Wer sich gegen Kuhmilch entscheidet, kann auf einige pflanzliche Alternativen zurückgreifen. Soja-, Mandel- und Reismilch sind die beliebtesten Ersatzgetränke. Auch Kokos- oder Haselnussmilch finden im Kaffee oder beim Kochen ihre Anhänger. Wobei auch diese Milcharten nicht ganz unumstritten sind. Erst vor kurzem kritisierte Sarah Wiener, dass Sojaprodukte so künstlich wie Cola wären. Auch Reismilch soll nicht ohne Süßungsmittel und Geschmacksstoffe auskommen. An Mandelmilch wird wiederum bemängelt, dass der Anbau enorme Wassermengen verbrauchen soll.

Unterschiede zu Kuhmilch und pflanzlichen Kollegen

Seit kurzem gibt es jedoch eine neue pflanzliche Alternative, über die man (bisher) nur Gutes hört. Okay, der Name macht nicht direkt Lust auf ein Gläschen oder einen Schuss im Kaffee. Menschen, die bei "Erbsenmilch" in Verzückung geraten, sind wohl in der Minderheit. Doch Halt - man sollte sich von den ersten, uncharmanten Assoziationen nicht abhalten lassen. Erbsenmilch soll nämlich weder geschmacklich noch farblich an das Ursprungsgemüse erinnern. Weiß, süß, cremig, ausgesprochen nährstoffreich und mit viel Protein ist sie angeblich. Im direkten Vergleich mit Kuhmilch soll sie im Geschmack ähnlich ausfallen, allerdings mehr Kalzium und nur halb so viel Zucker ins Glas bringen. Wenn man sie mit den pflanzlichen Kollegen vergleicht, fallen wiederum der wesentlich höhere Anteil an Omega 3 und die geringeren Kalorien- und Zusatzwerte auf.

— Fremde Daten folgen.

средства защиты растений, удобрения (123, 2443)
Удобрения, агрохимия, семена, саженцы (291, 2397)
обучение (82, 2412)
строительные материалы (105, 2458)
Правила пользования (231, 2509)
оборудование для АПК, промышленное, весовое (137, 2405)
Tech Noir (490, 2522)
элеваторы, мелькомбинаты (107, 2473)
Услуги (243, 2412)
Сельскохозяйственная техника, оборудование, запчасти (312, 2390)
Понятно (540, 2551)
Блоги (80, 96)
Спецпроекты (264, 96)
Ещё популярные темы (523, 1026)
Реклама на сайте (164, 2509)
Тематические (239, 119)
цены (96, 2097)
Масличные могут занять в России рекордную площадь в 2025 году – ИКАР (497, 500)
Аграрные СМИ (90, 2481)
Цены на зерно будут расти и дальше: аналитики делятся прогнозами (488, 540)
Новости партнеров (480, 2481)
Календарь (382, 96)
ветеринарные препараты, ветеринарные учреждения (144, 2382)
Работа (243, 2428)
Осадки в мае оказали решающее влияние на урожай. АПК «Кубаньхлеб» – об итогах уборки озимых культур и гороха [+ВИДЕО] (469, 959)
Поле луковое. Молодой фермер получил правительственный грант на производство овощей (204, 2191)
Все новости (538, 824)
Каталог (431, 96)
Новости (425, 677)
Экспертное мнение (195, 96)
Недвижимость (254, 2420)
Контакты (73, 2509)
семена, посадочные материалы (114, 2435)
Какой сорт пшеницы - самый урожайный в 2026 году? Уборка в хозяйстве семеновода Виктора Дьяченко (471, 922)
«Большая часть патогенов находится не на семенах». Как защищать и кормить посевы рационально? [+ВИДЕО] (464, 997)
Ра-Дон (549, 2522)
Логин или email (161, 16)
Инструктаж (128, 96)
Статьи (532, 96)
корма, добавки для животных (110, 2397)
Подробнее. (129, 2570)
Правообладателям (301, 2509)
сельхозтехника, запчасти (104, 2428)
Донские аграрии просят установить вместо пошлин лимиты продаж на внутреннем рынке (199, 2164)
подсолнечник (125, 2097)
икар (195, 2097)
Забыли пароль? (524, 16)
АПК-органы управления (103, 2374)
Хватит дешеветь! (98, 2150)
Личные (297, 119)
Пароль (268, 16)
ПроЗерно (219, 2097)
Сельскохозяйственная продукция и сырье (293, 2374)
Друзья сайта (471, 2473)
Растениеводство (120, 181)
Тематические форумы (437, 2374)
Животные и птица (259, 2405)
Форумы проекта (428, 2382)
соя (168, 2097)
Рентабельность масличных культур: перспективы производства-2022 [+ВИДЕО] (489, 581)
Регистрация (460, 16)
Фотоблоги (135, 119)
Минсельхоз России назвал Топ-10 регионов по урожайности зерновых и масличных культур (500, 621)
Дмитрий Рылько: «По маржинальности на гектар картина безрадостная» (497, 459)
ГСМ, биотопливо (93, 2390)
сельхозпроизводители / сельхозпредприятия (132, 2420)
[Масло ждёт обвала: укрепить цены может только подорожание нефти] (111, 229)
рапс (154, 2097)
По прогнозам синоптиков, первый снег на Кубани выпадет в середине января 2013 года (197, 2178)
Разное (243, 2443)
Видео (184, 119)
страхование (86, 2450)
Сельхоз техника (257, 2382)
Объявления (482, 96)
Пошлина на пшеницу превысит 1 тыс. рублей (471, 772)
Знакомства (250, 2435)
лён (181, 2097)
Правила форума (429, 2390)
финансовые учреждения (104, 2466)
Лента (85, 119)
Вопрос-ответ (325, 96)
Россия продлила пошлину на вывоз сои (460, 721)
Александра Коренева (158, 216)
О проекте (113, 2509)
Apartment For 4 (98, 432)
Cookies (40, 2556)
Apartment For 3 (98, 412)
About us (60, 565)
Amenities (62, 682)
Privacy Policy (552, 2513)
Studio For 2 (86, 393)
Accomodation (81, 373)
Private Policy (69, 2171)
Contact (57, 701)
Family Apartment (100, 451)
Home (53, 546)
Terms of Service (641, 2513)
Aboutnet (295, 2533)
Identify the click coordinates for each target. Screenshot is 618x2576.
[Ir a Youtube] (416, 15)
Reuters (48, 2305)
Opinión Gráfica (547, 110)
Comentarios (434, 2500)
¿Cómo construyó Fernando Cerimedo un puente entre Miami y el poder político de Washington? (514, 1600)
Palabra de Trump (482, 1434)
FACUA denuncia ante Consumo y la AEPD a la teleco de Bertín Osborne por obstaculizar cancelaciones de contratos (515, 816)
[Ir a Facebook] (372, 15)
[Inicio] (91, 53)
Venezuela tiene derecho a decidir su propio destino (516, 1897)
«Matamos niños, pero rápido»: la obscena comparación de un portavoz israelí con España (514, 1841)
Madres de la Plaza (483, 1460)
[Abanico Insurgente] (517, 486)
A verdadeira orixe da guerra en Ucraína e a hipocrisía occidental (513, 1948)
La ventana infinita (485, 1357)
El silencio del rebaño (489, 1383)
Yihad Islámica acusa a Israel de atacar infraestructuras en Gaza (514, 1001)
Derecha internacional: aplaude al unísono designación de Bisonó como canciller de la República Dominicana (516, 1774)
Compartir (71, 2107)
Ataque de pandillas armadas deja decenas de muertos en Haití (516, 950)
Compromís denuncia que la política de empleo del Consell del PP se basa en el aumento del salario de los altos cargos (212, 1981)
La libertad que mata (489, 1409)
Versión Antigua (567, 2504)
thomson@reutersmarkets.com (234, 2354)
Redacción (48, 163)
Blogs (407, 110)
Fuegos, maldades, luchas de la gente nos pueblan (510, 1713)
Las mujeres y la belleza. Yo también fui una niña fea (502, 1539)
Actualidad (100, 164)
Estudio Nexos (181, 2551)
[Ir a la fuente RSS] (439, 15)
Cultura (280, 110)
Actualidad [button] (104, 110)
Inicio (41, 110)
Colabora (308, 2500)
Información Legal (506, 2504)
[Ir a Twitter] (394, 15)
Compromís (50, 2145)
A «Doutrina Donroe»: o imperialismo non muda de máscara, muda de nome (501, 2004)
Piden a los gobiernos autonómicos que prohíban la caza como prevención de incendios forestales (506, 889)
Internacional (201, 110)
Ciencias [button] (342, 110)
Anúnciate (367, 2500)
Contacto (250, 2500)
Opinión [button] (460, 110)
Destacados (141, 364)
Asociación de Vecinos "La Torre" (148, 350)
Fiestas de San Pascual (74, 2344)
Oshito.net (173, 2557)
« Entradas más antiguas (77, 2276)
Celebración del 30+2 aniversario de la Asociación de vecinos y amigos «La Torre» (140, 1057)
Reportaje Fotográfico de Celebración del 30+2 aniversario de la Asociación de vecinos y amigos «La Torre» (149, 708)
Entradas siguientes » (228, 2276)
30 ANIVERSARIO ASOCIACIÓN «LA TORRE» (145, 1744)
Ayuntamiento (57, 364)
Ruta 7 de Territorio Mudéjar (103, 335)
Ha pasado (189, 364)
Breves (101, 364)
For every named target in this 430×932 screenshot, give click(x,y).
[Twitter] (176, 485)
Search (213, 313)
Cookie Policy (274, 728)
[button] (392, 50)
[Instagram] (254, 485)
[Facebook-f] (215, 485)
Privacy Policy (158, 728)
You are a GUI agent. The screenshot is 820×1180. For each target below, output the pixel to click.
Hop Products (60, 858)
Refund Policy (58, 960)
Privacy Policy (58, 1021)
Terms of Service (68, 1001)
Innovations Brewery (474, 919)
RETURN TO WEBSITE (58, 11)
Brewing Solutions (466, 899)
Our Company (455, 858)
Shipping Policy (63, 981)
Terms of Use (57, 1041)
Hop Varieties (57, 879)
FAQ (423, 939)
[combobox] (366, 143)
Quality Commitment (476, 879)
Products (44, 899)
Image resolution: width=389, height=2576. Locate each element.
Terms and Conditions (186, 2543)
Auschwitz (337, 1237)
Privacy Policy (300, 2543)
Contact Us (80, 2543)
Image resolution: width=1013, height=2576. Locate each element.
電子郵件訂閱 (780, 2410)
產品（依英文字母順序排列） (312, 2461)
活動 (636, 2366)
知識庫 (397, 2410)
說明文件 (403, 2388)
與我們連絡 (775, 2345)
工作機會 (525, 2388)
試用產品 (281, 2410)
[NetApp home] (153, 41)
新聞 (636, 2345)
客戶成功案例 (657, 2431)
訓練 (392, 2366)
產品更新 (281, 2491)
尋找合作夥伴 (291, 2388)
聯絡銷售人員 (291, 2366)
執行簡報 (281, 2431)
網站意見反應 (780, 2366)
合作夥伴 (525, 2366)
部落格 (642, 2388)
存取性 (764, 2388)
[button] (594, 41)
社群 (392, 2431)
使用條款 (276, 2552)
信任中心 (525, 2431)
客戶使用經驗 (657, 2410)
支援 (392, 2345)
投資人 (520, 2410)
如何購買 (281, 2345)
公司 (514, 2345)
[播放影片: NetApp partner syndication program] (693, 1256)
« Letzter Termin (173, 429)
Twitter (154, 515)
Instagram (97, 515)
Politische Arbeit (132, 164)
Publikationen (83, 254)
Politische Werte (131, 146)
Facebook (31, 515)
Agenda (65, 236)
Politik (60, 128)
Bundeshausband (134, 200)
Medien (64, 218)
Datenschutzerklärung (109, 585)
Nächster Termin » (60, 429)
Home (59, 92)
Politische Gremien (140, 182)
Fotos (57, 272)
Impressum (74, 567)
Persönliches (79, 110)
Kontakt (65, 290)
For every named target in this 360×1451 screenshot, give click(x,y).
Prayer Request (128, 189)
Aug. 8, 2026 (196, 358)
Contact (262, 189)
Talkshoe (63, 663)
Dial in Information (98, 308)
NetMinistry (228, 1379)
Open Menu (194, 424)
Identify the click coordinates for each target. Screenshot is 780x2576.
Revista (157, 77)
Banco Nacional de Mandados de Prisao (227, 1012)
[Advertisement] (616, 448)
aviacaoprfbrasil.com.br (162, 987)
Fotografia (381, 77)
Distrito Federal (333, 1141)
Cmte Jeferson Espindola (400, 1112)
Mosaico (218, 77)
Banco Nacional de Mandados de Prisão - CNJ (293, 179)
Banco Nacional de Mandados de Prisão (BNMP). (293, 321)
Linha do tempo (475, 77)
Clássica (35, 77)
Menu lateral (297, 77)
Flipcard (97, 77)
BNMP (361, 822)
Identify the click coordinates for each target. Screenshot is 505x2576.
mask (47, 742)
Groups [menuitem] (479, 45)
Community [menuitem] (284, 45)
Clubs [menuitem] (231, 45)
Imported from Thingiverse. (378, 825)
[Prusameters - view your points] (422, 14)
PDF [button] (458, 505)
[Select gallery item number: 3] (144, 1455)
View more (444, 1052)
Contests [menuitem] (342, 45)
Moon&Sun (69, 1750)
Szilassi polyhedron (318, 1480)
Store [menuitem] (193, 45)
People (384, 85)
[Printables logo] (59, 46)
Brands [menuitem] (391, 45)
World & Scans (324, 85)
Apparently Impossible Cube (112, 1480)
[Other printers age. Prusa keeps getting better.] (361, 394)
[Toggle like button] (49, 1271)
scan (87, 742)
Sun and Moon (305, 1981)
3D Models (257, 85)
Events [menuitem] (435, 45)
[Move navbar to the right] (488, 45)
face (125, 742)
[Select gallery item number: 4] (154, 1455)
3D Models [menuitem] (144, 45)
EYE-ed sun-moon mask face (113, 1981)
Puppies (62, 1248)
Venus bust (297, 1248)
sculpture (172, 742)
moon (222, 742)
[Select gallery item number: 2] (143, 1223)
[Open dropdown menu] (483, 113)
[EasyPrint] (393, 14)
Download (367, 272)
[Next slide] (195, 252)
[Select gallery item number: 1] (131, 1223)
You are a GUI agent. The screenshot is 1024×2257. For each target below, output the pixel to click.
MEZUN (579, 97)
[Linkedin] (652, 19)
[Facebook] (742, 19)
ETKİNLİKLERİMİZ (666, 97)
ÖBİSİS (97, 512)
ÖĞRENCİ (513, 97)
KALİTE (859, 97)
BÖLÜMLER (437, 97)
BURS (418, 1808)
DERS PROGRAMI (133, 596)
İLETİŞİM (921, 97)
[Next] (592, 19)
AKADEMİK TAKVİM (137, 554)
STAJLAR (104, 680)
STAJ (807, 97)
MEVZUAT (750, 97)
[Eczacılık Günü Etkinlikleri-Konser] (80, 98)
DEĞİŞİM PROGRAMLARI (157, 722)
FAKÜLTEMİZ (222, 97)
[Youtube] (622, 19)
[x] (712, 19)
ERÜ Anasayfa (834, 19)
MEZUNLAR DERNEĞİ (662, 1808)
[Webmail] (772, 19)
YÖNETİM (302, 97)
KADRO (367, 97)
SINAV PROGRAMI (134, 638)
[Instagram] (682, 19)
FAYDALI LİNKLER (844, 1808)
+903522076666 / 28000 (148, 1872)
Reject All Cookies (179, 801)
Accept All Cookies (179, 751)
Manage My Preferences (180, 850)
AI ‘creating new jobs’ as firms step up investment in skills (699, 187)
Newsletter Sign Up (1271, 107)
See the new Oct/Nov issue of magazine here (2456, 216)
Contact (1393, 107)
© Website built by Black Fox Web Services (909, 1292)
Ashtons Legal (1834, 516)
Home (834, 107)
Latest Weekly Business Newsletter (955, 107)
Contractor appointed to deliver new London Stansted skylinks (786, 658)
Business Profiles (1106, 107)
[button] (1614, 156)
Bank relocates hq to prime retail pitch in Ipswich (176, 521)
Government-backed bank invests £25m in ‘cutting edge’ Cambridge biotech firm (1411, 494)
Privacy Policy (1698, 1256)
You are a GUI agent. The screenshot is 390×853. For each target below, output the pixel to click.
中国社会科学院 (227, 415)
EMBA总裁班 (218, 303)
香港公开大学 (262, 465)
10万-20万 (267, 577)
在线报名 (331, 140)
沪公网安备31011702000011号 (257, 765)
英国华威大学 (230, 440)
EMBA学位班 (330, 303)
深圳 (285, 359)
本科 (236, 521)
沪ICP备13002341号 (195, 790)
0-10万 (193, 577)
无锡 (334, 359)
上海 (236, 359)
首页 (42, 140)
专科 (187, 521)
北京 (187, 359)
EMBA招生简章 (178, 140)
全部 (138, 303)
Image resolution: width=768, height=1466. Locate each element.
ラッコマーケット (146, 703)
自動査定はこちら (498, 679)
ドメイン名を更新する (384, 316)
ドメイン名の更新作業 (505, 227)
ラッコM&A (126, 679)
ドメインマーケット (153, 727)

So weit, so gut. Der große Nachteil: Bisher gibt es nur einen Anbieter und der vertreibt die Erbsenmilch ausschließlich in den USA. Die Öko-Marke "Ripple Foods" hat die Erbsenmilch selbst erfunden und zeigt sich vom Erfolg des Getränks überzeugt. Seit Anfang Mai gibt es eineinhalb Liter für umgerechnet € 4,50 beim US-Bio-Supermarkt "Wholefoods". Es dürfte allerdings nur eine Frage der Zeit sein, bis die vier Geschmackssorten (Original, ungesüßt, Vanille und Schokolade) auch ihren Weg in europäische Supermärkte (oder zumindest in einen Onlineshop) finden werden. In den USA soll die Erbsenmilch nämlich ausgesprochen gut ankommen.